Wenn wir Artikel der letzten 30-40 Jahre über den Nahen Osten lesen, oder die «Naher Osten» Abteilung in Bücherläden analysieren fällt etwas auf: die meisten Schriftstücke wurden von Männern ohne (nationalen) Hintergrund in der Region verfasst. Was auch auffällt: besonders früher waren die meisten Stücke schmerzhaft einseitig, der Mann aus dem Nahen Osten der Feind, Antifeminist und Barbar.

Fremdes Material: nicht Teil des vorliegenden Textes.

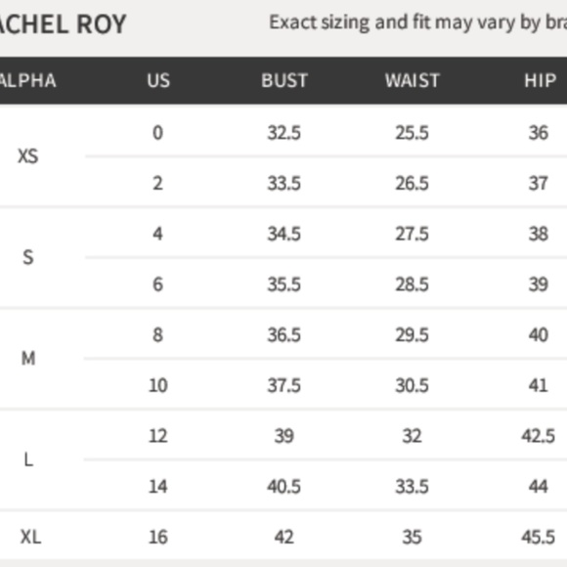567x567 pixels.
Task: Click the ALPHA column header
Action: (x=27, y=80)

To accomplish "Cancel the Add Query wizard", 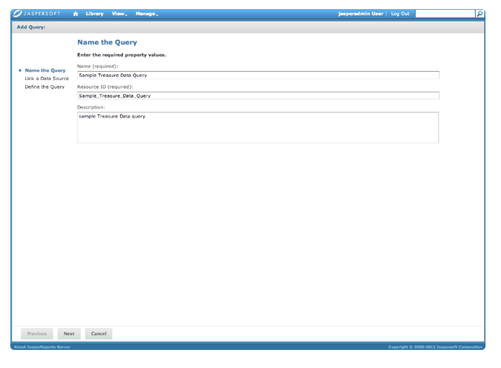I will pos(99,334).
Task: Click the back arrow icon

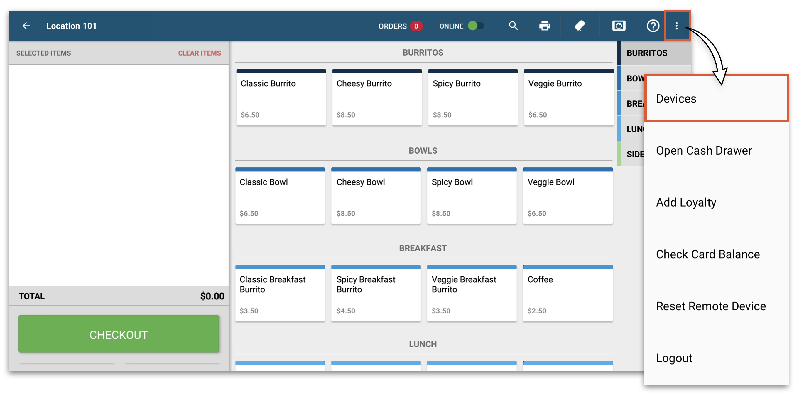Action: [26, 26]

Heute sind wenige Journalist:innen und Expert:innen besser. Sie versuchen zwar auch aus der anderen Sicht zu berichten, dennoch fehlen meistens Veröffentlichungen der Lokal-Bevölkerung und Betroffenen. Der Fakt, dass teils unwissende, ignorante Journalist:innen in den Nahen Osten geschickt wurden und von dort ihre einseitigen Ansichten weiter publizierten ist heute unbestritten. Die Auswirkungen fatal. Bilder von Zivilisten schamlos verbreitet und abgestempelt als «Terroristen», eingebrannt in die Köpfe des gesamten Westens.
Aktuelles Beispiel ist der Tod von Zemari Ahmadi. Ein Drohnenangriff tötete ihn und neun weitere afghanische Zivilist:innen. Der siebenfache Vater fiel am 29.08. US-Amerikanischer Intelligence zum Opfer, nachdem er fälschlicherweise als mutmasslicher Terrorist klassifiziert worden ist. Seine verdächtige Tat: Er hat Wasserkanister in ein Auto geladen, um sie nach Hause zu bringen. Ahmadi war Mitarbeiter einer (amerikanischen) Hilfsorganisation welche Nahrungsknappheit im Land bekämpfen soll.
Der Angriff wurde vom Pentagon lange als gerechtfertigt betitelt, bis Journalist:innen der New York Times den Fall neu aufgerollt und die Fehler aufgedeckt hatten. Seither hat das Pentagon diesen tödlichen Irrtum eingesehen, gebracht hat es wenig.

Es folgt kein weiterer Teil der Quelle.